Texto fuente:
━━━━━━━━━━
Está por llegar una tercera ola que, según los preocupados
por lo que está ocurriendo en el mundo globalizado en que la tecnología parece
haber adquirido vida propia, hará del trabajo “de calidad” una actividad
minoritaria, lo que tendría consecuencias devastadoras para una clase media
conformada mayoritariamente por personas que, sin poseer dotes extraordinarias,
han podido desempeñar, con responsabilidad y honestidad, funciones esenciales
para un orden económico que fue hecho a su medida. El malestar provocado por la
conciencia de que buena parte de la clase media actual corre peligro de
compartir el destino de obreros que se han visto marginados por el progreso
tecnológico contribuyó al triunfo de Donald Trump y al Brexit. En Estados
Unidos y Europa, suele darse por descontado que a muchos jóvenes les aguarda un
nivel de vida que sea materialmente inferior a aquel de sus progenitores.
━━━━━━━━━━
Registros:
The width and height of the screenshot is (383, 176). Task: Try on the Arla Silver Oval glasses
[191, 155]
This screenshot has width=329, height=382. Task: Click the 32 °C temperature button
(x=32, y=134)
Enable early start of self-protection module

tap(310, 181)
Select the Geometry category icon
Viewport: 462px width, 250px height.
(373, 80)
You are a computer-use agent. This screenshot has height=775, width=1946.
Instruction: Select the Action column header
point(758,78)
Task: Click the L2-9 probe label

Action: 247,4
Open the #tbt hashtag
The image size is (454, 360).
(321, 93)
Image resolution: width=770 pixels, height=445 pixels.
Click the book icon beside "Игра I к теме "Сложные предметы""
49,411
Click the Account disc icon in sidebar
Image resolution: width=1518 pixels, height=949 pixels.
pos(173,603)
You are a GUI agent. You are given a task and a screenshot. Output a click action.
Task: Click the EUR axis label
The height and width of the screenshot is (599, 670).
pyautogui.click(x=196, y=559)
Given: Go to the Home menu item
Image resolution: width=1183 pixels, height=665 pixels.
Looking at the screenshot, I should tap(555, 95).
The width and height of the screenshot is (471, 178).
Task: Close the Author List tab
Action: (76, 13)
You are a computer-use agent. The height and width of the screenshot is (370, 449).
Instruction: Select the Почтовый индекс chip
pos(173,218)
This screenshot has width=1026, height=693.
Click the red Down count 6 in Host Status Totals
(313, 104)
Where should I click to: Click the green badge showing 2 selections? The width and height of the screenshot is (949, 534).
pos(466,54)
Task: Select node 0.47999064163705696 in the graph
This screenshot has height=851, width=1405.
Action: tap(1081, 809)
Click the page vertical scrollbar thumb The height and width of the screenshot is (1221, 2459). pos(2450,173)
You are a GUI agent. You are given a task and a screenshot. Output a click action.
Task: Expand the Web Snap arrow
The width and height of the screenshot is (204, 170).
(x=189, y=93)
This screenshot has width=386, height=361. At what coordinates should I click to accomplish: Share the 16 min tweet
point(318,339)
━━━━━━━━━━
Instrucción: Copia literalmente el fragmento del texto sobre la clase media que comienza en "Está por llegar" y termina en "de sus progenitores.".

Respuesta:
Está por llegar una tercera ola que, según los preocupados
por lo que está ocurriendo en el mundo globalizado en que la tecnología parece
haber adquirido vida propia, hará del trabajo “de calidad” una actividad
minoritaria, lo que tendría consecuencias devastadoras para una clase media
conformada mayoritariamente por personas que, sin poseer dotes extraordinarias,
han podido desempeñar, con responsabilidad y honestidad, funciones esenciales
para un orden económico que fue hecho a su medida. El malestar provocado por la
conciencia de que buena parte de la clase media actual corre peligro de
compartir el destino de obreros que se han visto marginados por el progreso
tecnológico contribuyó al triunfo de Donald Trump y al Brexit. En Estados
Unidos y Europa, suele darse por descontado que a muchos jóvenes les aguarda un
nivel de vida que sea materialmente inferior a aquel de sus progenitores.